Structural features and dynamics properties of human apolipoprotein A-I in a model of synthetic HDL

Abstract

High-density lipoproteins (HDL) play a major role in the reverse transport of cholesterol and have antiatherogenic activities. Their major protein component is apolipoprotein (apo) A-I. While apoA-I amphipathic α-helix based secondary structure has been extensively investigated, for its lipid-bound tertiary structure only theoretical models have been proposed. In the past years, experimental approaches aimed at a direct visualization of HDL structure have been exploited, but data obtained through different microscopy techniques are conflicting and do not settle the issue.

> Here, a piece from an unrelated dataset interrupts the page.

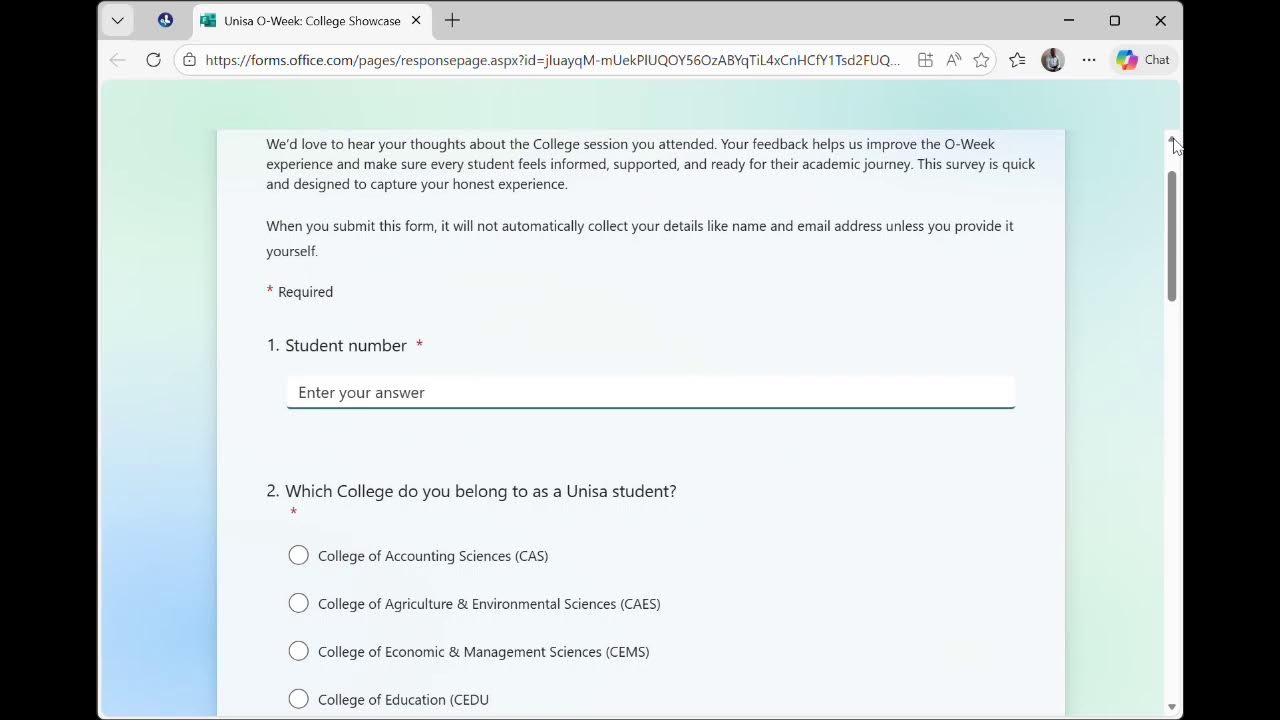
Task: Refresh the page with reload icon
Action: (153, 60)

Here we present a 50 ns molecular dynamics simulation of a synthetic HDL containing two molecules of apoA-I and 101 of l-α-palmitoyl-oleoyl-phosphatidylcholine. Essential dynamics and structural property investigations suggest that the stabilization of the system is obtained through specific motions, whose driving forces are protein–phospholipid interactions. The most important are: the relative sliding of the two apoA-I molecules along their major axes, the relative rotation of the protein chains, and the out-of-plane deformation around proline hinges. The sliding and the out-of-plane deformation allow apoA-I to optimize its interactions with phospholipids, while the rotation is useful to maximize protein–protein salt bridges. The correspondence between computed parameters and their experimental counterparts contributes to validate our model and its dynamic behaviors. Our findings help in defining a molecular model for apoA-I contained in HDL and suggest a possible mechanism through which apoA-I can vary its diameter and accommodate different numbers of phospholipids during the metabolism of HDL.